The summer of the apprentice

My favorite newspaper intern was an Indiana University coed. She was so good, she gave our journeyman reporters a run for their money.
We mainstreamed our apprentices at every paper where I had a say. No hazing or sending for coffee or demeaning with assignments. At the end of her summer run, I asked the IU intern if she would consider applying for a reporting job after her upcoming senior year. Clearly she could do the work already.
Thanks, she smiled. She enjoyed the opportunity. But now that she had seen the inside of journalism, she planned to change her major to chemical engineering.
I laughed and still maintain that was a successful experience. She found direction.
Most interns stay in the profession after the first stepping stone.
The Dow Jones Newspaper Fund is in its 50th year of recruiting and placing interns. I was one of its recruits in, shall we say, the first half of its history.
The Chips Quinn Scholars program of the Freedom Forum is another valuable portal, especially for minority interns.
My own multicultural Knight Fellowship in Community Journalism includes an intern segment. That’s to ensure our master’s degree Fellows polish their practical skills before they graduate.

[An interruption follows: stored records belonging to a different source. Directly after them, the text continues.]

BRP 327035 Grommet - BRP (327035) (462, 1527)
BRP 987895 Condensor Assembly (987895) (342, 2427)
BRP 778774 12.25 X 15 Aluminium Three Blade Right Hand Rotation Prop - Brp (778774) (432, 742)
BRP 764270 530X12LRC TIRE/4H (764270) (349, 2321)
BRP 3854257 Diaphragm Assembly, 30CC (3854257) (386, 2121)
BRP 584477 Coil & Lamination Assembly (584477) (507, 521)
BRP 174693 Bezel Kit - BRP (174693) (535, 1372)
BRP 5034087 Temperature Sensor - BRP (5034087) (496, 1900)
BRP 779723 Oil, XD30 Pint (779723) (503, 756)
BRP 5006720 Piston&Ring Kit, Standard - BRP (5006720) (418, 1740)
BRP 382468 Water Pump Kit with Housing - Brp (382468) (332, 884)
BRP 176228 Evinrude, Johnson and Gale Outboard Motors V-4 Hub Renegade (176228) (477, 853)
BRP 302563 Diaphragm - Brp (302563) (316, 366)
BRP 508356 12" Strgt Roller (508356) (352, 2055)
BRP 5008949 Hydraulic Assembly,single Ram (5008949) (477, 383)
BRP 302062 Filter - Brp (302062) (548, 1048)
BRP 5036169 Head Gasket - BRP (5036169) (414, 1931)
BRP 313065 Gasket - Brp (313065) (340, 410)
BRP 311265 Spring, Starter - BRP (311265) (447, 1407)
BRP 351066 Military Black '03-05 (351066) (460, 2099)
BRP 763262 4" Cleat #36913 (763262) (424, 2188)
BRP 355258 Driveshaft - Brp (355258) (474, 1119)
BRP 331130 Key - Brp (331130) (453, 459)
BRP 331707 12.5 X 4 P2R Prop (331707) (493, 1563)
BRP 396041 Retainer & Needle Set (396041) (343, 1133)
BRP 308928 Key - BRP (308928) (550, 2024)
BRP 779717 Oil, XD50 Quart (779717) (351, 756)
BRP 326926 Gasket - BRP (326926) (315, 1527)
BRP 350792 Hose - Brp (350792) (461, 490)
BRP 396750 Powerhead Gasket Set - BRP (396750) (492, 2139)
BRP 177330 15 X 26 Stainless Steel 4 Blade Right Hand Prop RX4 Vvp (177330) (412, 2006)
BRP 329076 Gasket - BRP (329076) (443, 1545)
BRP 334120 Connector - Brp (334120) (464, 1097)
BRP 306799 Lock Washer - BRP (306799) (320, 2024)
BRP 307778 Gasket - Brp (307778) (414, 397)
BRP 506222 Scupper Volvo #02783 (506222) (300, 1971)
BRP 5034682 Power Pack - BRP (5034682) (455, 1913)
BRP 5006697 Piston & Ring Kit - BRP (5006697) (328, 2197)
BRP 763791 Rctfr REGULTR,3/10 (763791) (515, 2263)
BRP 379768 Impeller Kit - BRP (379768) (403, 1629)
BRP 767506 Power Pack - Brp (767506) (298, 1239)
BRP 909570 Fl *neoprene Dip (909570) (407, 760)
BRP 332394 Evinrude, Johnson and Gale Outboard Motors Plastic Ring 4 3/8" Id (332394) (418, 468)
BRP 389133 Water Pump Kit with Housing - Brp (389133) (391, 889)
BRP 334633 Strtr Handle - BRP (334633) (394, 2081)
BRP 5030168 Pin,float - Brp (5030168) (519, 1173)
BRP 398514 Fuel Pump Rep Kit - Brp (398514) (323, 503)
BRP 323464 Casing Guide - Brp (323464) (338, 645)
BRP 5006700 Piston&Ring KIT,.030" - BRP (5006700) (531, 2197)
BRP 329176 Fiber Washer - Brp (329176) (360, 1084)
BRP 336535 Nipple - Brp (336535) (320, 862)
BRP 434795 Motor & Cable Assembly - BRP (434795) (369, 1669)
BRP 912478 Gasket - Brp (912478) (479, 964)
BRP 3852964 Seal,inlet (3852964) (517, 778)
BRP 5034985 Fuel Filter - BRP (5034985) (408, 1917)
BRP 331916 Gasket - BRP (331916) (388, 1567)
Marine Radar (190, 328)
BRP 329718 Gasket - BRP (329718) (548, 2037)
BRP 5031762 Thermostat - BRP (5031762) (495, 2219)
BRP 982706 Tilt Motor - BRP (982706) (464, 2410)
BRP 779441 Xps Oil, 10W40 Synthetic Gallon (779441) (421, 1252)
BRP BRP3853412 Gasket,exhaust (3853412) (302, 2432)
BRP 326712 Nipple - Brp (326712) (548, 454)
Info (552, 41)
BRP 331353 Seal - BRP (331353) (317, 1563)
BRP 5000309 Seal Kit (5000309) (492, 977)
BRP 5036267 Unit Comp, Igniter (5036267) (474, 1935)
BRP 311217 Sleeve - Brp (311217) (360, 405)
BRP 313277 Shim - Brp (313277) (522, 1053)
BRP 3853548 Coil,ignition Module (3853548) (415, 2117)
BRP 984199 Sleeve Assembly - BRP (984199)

So I totally disagree with The New Republic article by Adelle Waldman, “Why internships in journalism are bad for young people and bad for the industry.” She writes about magazine as well as newspaper opportunities.
Her image is grunt work for slave wages by the privileged young on a career track. The internship culture works against diversity, merit and talent, to believe her.
Not in my experience. Not in my observation. Not in best practices.
TNR’s writer is correct that internships are a rite of passage in media. I don’t know of a profession without entry portals and practices.
I spent my long ago internship writing all the obits in east Arkansas, west Tennessee and north Mississippi. The state editor insisted I verify every detail in every death with a call to the survivors.
Grunt I did. But I came away with entry level respect for accuracy and fact-checks, missing even in some practiced journalists.
My experience also was directional, like the IU coed’s.
Sure am glad I didn’t go into chemical engineering, though.